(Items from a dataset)
=-=-=-=-=

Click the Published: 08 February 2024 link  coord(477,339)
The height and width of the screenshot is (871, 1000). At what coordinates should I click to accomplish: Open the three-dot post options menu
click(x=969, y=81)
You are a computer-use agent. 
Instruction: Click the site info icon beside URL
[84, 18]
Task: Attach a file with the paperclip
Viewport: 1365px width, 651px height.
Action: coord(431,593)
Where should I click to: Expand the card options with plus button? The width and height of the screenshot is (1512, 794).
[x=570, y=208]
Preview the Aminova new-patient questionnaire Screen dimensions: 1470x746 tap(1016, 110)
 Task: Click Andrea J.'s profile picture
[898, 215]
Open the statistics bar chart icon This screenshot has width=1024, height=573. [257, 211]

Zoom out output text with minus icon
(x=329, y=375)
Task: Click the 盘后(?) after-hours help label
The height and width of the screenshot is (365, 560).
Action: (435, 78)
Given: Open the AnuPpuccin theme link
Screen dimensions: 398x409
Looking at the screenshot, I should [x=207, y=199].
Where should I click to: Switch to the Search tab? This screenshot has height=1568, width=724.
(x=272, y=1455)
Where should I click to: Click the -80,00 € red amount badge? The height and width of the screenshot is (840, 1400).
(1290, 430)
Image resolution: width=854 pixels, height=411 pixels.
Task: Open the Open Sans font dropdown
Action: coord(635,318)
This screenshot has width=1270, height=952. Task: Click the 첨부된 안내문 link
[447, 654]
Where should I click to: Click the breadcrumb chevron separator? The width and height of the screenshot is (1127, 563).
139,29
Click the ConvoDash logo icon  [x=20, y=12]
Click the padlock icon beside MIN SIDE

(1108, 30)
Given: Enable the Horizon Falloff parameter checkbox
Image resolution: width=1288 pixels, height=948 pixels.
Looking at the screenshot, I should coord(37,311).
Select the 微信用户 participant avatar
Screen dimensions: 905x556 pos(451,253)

=-=-=-=-=

* **Aim of the exercise**
With nothing left out, copy every record exactly.

* **Exercise response**
Click the Published: 08 February 2024 link  coord(477,339)
The height and width of the screenshot is (871, 1000). At what coordinates should I click to accomplish: Open the three-dot post options menu
click(x=969, y=81)
You are a computer-use agent. 
Instruction: Click the site info icon beside URL
[84, 18]
Task: Attach a file with the paperclip
Viewport: 1365px width, 651px height.
Action: coord(431,593)
Where should I click to: Expand the card options with plus button? The width and height of the screenshot is (1512, 794).
[x=570, y=208]
Preview the Aminova new-patient questionnaire Screen dimensions: 1470x746 tap(1016, 110)
 Task: Click Andrea J.'s profile picture
[898, 215]
Open the statistics bar chart icon This screenshot has width=1024, height=573. [257, 211]

Zoom out output text with minus icon
(x=329, y=375)
Task: Click the 盘后(?) after-hours help label
The height and width of the screenshot is (365, 560).
Action: (435, 78)
Given: Open the AnuPpuccin theme link
Screen dimensions: 398x409
Looking at the screenshot, I should [x=207, y=199].
Where should I click to: Switch to the Search tab? This screenshot has height=1568, width=724.
(x=272, y=1455)
Where should I click to: Click the -80,00 € red amount badge? The height and width of the screenshot is (840, 1400).
(1290, 430)
Image resolution: width=854 pixels, height=411 pixels.
Task: Open the Open Sans font dropdown
Action: coord(635,318)
This screenshot has width=1270, height=952. Task: Click the 첨부된 안내문 link
[447, 654]
Where should I click to: Click the breadcrumb chevron separator? The width and height of the screenshot is (1127, 563).
139,29
Click the ConvoDash logo icon  [x=20, y=12]
Click the padlock icon beside MIN SIDE

(1108, 30)
Given: Enable the Horizon Falloff parameter checkbox
Image resolution: width=1288 pixels, height=948 pixels.
Looking at the screenshot, I should coord(37,311).
Select the 微信用户 participant avatar
Screen dimensions: 905x556 pos(451,253)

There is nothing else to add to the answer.